SHORT TASK:
Rewrite the part of the rows that opens with the line containing "Image resolution: width=432" and runs to the end of the rows, both ends included, as a numbered list with blank lines dropped. Leave the pictures out.
········
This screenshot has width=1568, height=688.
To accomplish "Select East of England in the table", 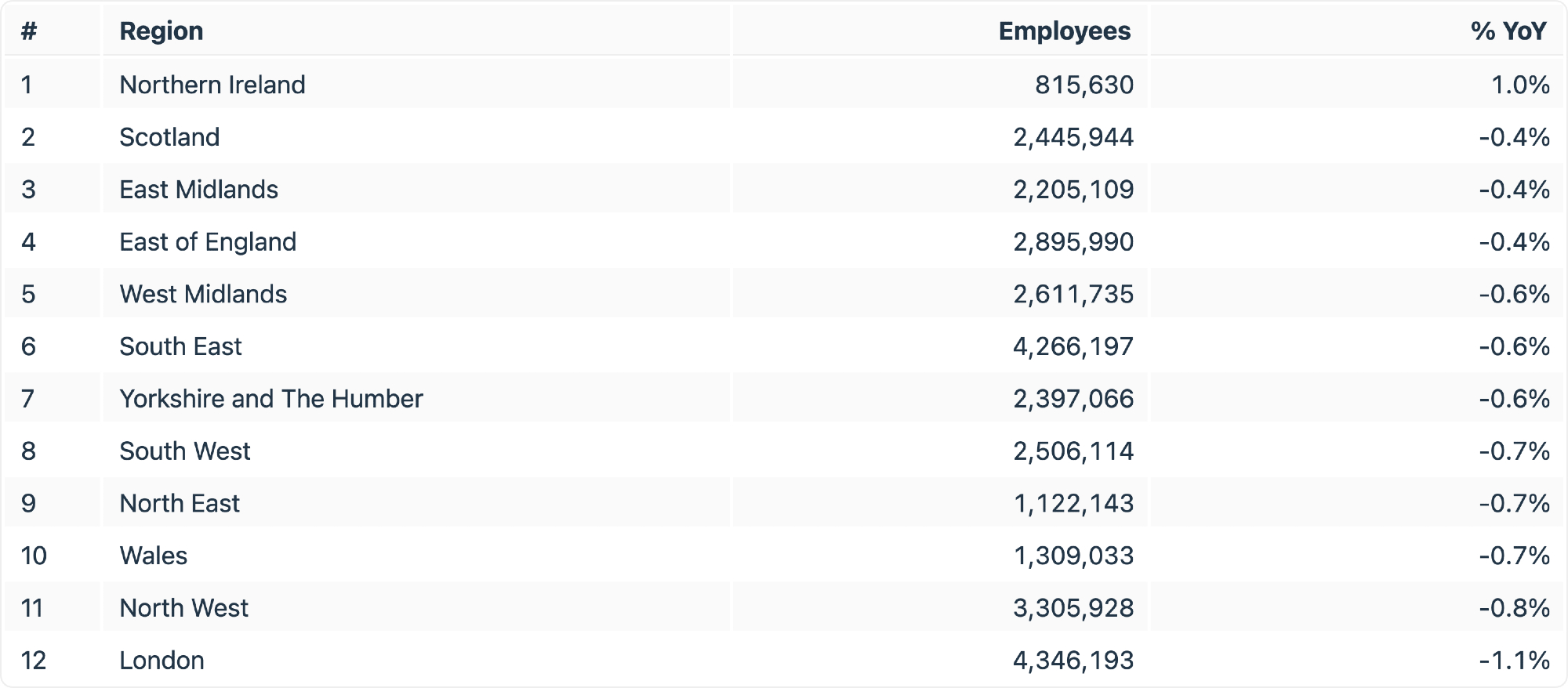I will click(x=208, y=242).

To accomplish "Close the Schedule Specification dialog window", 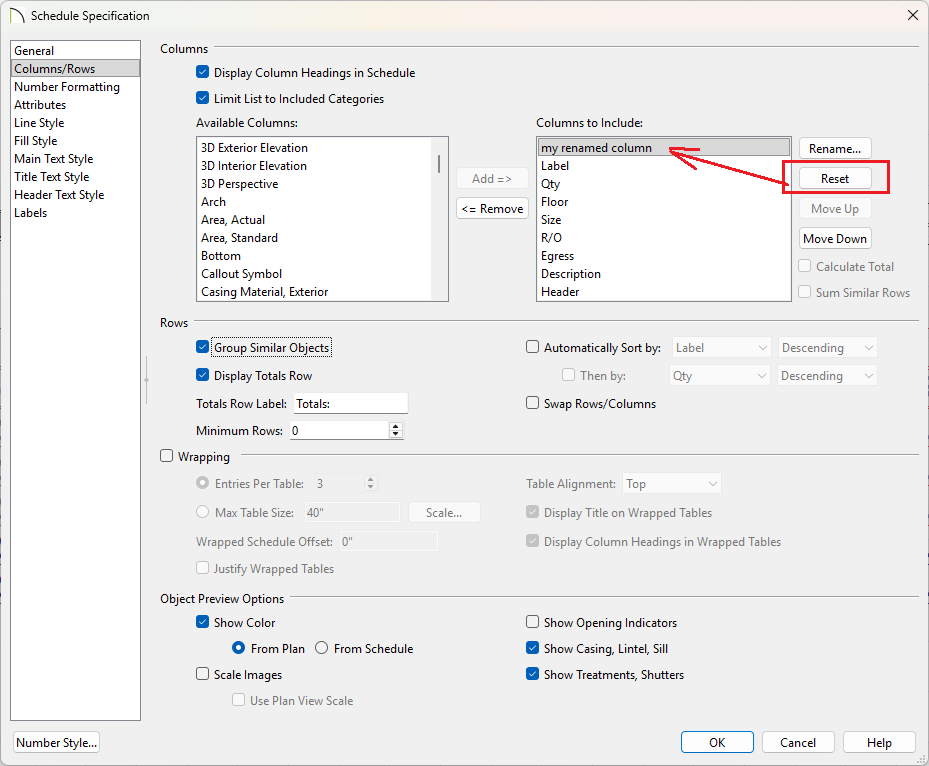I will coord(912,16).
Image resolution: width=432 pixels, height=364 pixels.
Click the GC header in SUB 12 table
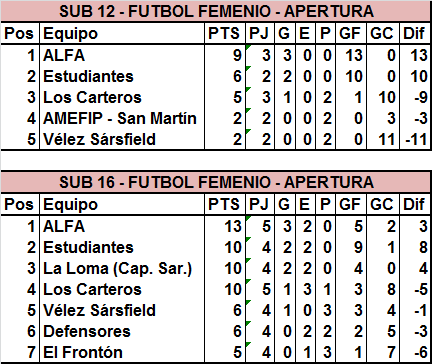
········
FINAL RESULT:
1. Image resolution: width=432 pixels, height=364 pixels.
2. Click the GC header in SUB 12 table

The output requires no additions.